On lui répond : « Il n’y a rien qui empêche dans la raison que Allah existe sans endroit ! » Le Qour’an témoigne de cela, le hadith du Messager témoigne de cela. Pour ce qui est du Qour’an, c’est Sa parole : « Houwa l-‘Awwal ». Pour ce qui est du hadith, c’est la parole : «kana l-Lahou wa lam yakoun chay’oun ghayrouhou » c’est-à-dire, Allah est de toute éternité, il n’y a pas d’existence d’autre que Lui qui soit de toute éternité, ni l’endroit, ni le temps, ni les six directions. On dit à ces gens-là, ces wahabites pseudo-salafites qui disent : « comment se peut-il que Allah existe sans endroit ? ». On leur dit, vous, vous avez fait une analogie entre le Créateur et la créature, la créature a indispensablement un endroit, vous, vous avez rendu Allah semblable à Ses créatures ! Cette analogie que vous avez faite est mauvaise » S’ils disent : Comment peut-on concevoir un existant qui soit sans endroit ? » On leur répond : « ce n’est pas un condition pour l’existence qu’on puisse l’imaginer, ce n’est pas une condition pour que quelqu’un existe qu’on puisse l’imaginer » La preuve pour cela : la lumière et l’obscurité n’existaient pas avant que Allah ne les crée, alors que l’eau, le trône et le qalam élevé, et la table préservée, existaient au moment dans lequel il n’y avait ni lumière, ni obscurité. Qui peut imaginer un temps où il n’y avait ni lumière ni obscurité. Personne ne peut imaginer cela mais malgré cela, c’est un devoir de croire en cela car le Qour’an nous a appris cela, nous appris qu’il n’y avait ni lumière, ni obscurité, avant que Allah ne les crée. Récitez cette ‘Ayah : « Al-hamdou li l-Lah, Al-Ladhi khalaqa s-samawati wa l-ard, wa ja^ala dhdhouloumati wa n-nour»[Sourat Al-‘An^am/ ‘ayah 1] La signification de cette ‘ayah, c’est qu’il n’y avait pas de cieux, ni de terre, c’est-à-dire qu’il n’y avait pas de monde céleste, ni de monde terrestre, ni lumière, ni obscurité avant que Allah ne les crée.
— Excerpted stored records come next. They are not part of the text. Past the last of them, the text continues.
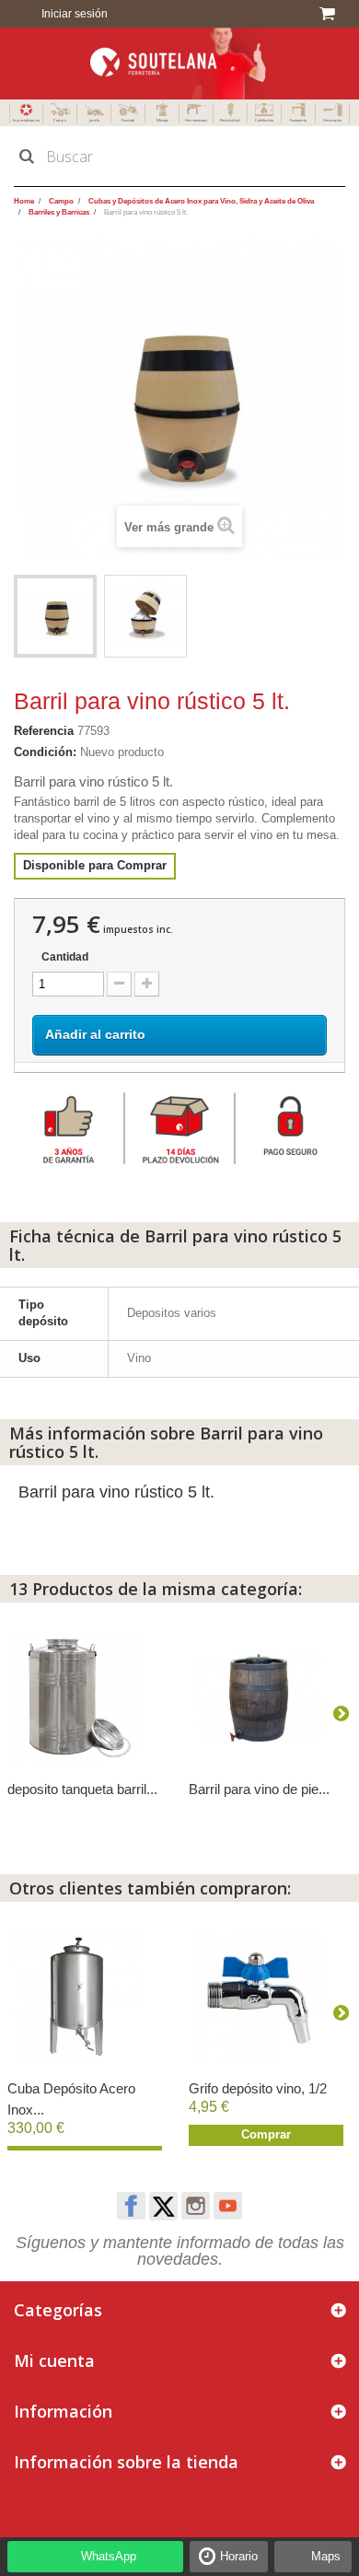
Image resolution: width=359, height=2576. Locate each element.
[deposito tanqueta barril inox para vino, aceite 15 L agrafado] (88, 1698)
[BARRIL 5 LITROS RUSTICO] (55, 616)
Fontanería (298, 120)
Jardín (94, 120)
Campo (59, 120)
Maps (326, 2556)
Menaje (162, 120)
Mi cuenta (54, 2360)
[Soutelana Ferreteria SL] (179, 63)
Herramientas (196, 120)
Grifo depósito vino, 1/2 (258, 2088)
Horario (239, 2556)
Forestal (128, 120)
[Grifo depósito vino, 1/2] (270, 1998)
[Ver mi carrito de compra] (330, 14)
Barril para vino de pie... (259, 1789)
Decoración (332, 120)
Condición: (45, 752)
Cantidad (64, 956)
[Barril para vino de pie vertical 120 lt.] (270, 1698)
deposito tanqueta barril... (82, 1789)
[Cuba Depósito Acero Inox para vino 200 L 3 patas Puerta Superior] (88, 1998)
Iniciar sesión (73, 13)
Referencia (44, 731)
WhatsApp (108, 2556)
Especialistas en (26, 120)
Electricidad (230, 120)
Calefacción (264, 120)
Est-ce que vous reconnaissez cela ou pas ? Si vous reconnaissez, vous aurez reconnu, la validité de l’existence sans endroit. Mais si vous la reniez, ce sera de la mécréance car c’est un démenti du Qour’an.

On ne fait pas d’analogie entre le Créateur et la créature. Vous, wahhabites, vous avez fait une analogie entre le Créateur et la créature. Vous avez dit : (comment une existence peut être sans endroit). Vous avez suivi en cela Ibnou Taymiyah. Vous n’avez pas de preuve. Votre preuve c’est Ibnou Taymiyah qui a contredit le Qour’an et le hadith et qui s’est singularisé de toute la communauté. Il a dit : (le Trône est de toute éternité avec Allah ; le Trône, son genre, sa catégorie, n’a pas de début à son existence et il est de toute éternité avec Allah). Or, celui qui dit cela est mécréant par accord des savants de l’Islam. Celui qui confirme l’existence d’une chose d’autre que Allah qui n’a pas de début à son existence devient mécréant.
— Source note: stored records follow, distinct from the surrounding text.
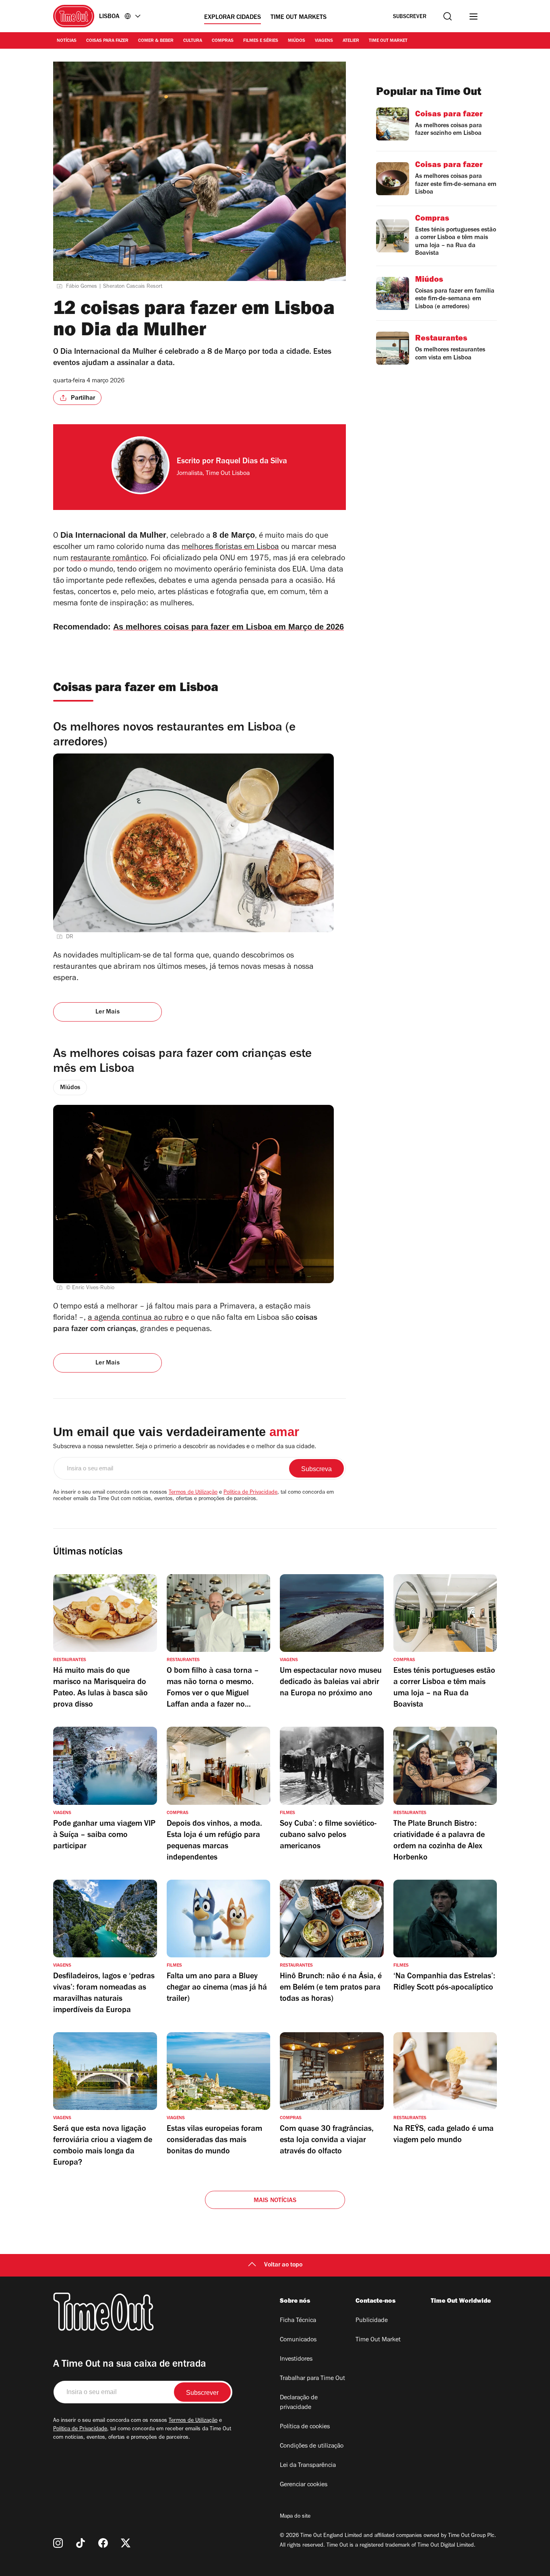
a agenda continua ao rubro (135, 1319)
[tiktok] (80, 2543)
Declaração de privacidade (299, 2403)
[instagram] (58, 2543)
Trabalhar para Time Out (312, 2379)
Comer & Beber (156, 41)
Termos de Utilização (193, 1493)
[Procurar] (447, 16)
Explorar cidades (232, 17)
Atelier (351, 41)
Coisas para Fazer (107, 41)
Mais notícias (275, 2201)
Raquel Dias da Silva (251, 462)
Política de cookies (305, 2427)
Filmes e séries (260, 41)
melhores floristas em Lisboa (230, 548)
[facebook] (103, 2543)
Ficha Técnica (298, 2321)
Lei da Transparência (308, 2465)
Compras (223, 41)
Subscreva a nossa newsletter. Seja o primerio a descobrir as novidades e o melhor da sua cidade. (184, 1447)
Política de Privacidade (250, 1493)
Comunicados (298, 2340)
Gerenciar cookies (303, 2485)
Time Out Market (388, 41)
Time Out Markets (299, 17)
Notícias (67, 41)
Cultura (192, 41)
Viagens (324, 41)
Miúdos (296, 41)
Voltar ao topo (283, 2265)
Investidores (296, 2359)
Ibnou Taymiyah est mort en 728 de l’Hégire du Prophète, c’est-à-dire près de sept cents années après la mort du Prophète. Mais à partir du moment où le Prophète a effectué son émigration, le décès de Ibnou Taymiyah a eu lieu ce nombre-ci d’années. Puis, après quatre cents années est venu Mouhammad Ibnou ^Abdi l-Wahhab qui a fondé la religion des wahhabites. C’est une nouvelle religion, la religion des wahhabites. Il a pris des livres de Ibnou Taymiyah un peu de mécréance puis a ajouté de lui-même d’autres égarements.

Parmi les choses surprenantes de Ibnou Taymiyah, c’est lorsqu’il dit que Allah descend chaque nuit du Trône jusqu’à ce ciel que nous voyons à partir de la terre, sans pour autant quitter le Trône ! Il descend jusqu’au ciel du bas monde et il ne se sépare pas du Trône.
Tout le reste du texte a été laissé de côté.